@GasPanic [Belgium] - No government for 600 days. I don't think it has gotten any better since then.
But Belgium is still there. The country did not collapse or cease to exist. Life went on as usual - perhaps raising the question of what governments actually do; do they sometimes cause more damage than improvements?
"PR tends to lead to endless fighting between parties as the vie for support and power with each other."
Examples please. In my experience, coalitions result in the demands of the more extreme parties having to be watered down, and the status quo of the established parties occasionally recieving a welcome kick up the backside from the newer parties.
"FPTP actually allows governments to get on with implementing policy and to me is far better in a time of crisis when decisive action is needed. That policy is not always what I want. But I won't be crying to change the system because I believe it works and is effective."

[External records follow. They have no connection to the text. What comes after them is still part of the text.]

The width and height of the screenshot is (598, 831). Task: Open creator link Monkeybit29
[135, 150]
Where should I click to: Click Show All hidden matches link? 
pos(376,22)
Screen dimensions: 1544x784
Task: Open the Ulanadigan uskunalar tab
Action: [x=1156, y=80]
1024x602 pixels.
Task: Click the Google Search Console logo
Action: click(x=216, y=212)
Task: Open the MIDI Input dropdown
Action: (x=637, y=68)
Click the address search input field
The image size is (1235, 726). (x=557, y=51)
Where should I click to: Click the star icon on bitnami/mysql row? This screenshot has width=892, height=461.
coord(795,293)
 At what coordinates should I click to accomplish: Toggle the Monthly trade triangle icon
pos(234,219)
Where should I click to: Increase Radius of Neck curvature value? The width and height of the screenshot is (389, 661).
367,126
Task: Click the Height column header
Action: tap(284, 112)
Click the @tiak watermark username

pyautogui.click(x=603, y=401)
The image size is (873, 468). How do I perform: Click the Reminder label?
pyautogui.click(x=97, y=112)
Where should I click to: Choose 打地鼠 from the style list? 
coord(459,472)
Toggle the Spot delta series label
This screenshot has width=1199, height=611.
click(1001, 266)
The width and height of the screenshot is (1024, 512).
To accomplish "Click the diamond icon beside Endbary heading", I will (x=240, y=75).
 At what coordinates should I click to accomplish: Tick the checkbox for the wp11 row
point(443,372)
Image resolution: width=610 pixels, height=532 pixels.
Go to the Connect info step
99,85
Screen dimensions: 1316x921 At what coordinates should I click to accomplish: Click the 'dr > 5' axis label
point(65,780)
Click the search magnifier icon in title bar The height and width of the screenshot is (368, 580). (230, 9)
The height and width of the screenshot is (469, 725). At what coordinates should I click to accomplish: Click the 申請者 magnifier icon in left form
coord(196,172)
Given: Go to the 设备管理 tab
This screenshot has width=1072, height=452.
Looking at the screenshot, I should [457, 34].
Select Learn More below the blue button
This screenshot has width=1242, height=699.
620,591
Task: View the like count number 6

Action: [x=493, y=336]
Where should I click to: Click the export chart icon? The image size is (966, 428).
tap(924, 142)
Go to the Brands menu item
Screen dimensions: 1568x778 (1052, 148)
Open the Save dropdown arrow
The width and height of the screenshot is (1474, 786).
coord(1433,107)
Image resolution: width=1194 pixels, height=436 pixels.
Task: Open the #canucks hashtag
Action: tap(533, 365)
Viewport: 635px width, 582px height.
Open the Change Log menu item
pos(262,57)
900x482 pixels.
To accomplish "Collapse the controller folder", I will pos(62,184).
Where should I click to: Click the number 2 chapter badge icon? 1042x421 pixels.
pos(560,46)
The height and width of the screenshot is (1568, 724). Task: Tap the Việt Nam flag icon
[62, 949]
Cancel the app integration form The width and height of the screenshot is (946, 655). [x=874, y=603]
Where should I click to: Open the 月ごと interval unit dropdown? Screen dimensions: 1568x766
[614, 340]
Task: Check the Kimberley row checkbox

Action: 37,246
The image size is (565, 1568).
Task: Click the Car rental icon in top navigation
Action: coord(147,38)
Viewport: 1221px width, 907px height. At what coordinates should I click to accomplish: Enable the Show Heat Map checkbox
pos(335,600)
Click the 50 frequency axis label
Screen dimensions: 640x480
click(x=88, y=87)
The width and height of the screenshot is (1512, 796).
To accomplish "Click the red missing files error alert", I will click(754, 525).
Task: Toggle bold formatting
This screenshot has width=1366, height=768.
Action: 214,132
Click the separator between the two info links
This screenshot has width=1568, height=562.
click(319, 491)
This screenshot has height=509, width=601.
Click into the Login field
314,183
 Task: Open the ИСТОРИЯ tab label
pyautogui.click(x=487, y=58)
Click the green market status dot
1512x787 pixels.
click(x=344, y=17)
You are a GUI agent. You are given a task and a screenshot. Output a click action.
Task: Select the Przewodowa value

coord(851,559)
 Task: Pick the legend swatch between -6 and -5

Only if the governing party acts in good faith. The "good, decent chap" assumption that the government would always act in the best interests of the country as a whole (and the principle to which the MPs agree to when they enter Parliament) that Johnson and his cronies finally and fatally blew out of the water and that the present government, more than any other, has rendered totally meaningless. The danger with FPTP is that the "stable government" morphs into an elected dictatorship - which is what the present government has come very close to and which is why we are having this discussion. Not everyone sees FPTP as being as effective as you do - some see it as an anachronistic, flawed and damaging system that is preventing the emergence of new ideas, new thinking, and new parties more relevent to the 21st century.
"FPTP actually allows governments to get on with implementing policy"
Except they don't. Not only do governments tend not to implement their manifesto promises, but in many cases, there was never any intention of implementing them. Instead, the manifesto is quietly placed in the filing cabinet, and having gained power they get on with the "real manifesto" that nobody was ever given the chance to vote on.